Moritz Maximilian Heuer

• Hydrological models can be categorised into three groups: empirical models that are based on simple mathematical functions or being data-driven, conceptual models that rely on abstract combinations of storages and fluxes to depict catchment processes, or physically-based models that are structurally complex and incorporate physical interactions at different scales to simulate processes and system states. To calibrate and evaluate especially physically-based models, the use of multi-criteria evaluation schemes has proven to be effective to find model parameterisations that can reproduce multiple catchment processes and states instead of only the discharge. However, uncertainty in models, originating from different sources, often limits the robust interpretability of simulation results, making it necessary to assess how modelling applications can be improved to reduce uncertainty.
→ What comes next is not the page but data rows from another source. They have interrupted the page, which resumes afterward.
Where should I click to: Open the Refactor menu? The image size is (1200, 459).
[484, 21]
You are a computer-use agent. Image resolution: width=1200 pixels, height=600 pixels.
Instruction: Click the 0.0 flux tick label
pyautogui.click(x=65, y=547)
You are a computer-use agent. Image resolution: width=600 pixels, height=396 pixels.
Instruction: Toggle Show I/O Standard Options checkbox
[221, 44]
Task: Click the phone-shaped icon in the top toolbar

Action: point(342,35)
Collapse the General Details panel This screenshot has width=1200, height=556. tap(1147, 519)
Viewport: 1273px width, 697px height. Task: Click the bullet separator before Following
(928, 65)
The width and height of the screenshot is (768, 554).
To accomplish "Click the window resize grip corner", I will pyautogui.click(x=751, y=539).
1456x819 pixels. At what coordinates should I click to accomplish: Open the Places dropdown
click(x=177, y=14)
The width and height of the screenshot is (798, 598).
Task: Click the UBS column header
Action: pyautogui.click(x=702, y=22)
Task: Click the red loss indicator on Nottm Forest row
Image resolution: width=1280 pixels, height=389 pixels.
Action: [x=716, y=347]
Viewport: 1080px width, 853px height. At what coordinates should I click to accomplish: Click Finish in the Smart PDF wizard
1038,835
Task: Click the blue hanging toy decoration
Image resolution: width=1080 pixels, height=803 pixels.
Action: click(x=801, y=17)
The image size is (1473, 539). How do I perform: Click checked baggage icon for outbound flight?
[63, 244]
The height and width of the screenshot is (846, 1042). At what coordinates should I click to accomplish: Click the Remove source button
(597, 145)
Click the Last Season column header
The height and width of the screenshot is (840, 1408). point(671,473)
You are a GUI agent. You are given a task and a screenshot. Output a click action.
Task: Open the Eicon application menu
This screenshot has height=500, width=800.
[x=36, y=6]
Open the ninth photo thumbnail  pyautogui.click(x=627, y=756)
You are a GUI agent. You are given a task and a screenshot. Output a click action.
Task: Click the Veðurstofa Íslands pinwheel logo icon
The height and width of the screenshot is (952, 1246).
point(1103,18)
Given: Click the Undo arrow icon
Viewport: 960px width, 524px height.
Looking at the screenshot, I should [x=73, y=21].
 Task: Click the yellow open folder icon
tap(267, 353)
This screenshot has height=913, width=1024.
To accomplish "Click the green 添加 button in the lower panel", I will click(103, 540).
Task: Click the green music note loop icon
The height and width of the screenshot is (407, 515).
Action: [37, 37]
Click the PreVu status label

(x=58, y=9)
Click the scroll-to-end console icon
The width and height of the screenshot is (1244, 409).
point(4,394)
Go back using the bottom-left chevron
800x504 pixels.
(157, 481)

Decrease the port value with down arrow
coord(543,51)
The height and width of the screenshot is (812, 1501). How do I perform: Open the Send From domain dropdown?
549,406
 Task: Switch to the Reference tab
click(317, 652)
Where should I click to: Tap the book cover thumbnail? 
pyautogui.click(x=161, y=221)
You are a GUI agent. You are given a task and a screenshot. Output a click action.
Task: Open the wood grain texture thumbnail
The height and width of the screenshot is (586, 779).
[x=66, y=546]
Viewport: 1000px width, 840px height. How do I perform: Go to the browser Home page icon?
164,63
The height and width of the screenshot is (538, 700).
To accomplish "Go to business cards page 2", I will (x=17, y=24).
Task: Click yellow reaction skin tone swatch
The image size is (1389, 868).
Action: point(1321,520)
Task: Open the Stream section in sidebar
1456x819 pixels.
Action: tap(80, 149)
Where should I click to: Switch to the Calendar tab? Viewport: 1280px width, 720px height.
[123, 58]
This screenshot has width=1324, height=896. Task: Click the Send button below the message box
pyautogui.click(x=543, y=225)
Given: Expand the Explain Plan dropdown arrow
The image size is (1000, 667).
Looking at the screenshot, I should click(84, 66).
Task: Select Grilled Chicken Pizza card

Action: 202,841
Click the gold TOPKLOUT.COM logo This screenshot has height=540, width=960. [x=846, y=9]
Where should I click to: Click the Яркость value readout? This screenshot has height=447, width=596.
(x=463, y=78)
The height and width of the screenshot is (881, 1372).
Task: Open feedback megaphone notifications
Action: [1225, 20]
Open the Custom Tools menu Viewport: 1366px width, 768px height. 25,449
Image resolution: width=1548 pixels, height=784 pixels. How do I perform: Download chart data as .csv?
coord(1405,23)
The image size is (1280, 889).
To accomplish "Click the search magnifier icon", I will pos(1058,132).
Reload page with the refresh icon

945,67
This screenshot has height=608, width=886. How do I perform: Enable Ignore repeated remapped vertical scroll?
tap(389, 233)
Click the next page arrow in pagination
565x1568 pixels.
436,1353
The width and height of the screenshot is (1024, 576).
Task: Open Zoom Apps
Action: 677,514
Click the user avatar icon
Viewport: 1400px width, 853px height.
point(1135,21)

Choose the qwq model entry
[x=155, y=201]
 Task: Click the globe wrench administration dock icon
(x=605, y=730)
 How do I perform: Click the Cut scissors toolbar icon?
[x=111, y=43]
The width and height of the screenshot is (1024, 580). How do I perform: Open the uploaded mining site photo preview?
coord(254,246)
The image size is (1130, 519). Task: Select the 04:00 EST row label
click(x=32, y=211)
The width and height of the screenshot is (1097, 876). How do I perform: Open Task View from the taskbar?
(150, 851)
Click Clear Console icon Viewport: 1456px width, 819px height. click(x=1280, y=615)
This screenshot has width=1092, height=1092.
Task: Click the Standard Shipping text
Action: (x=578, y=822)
In this thesis, the relevance of structural adequacy for the depiction of processes in models was demonstrated for the micro level for the example of dynamic phenology, where spatiotemporal model performance was improved by implementing a dynamic approach to modelling leaf emergence instead of a static one. For model evaluation at macro level, it was shown how a multi-criteria approach combining groundwater dynamics, surface runoff patterns and discharge can identify process-behavioural parameterisations and thus improve process depiction in hydrological models. At the meta level, it was demonstrated how the quasi-coupling of a hydrological and a hydraulic model can combine the different strengths of both models to simulate surface runoff processes taking infiltration into account, whereby the relevance of multi-criteria evaluated hydrological models for the derivation of hydrological variables was shown. In addition, uncertainty was explicitly incorporated into model evaluation at the meta level, where a virtual reality model approach was applied to assess the contribution that different variables can make to model evaluation when the associated measurement uncertainty is taken into account. Based on the individual results, it was possible to conclude that uncertainty and its different sources are a relevant factor in model evaluation at different levels and could be reduced by improving structural model adequacy, adapting model application approaches, and explicitly incorporating uncertainty into model evaluations.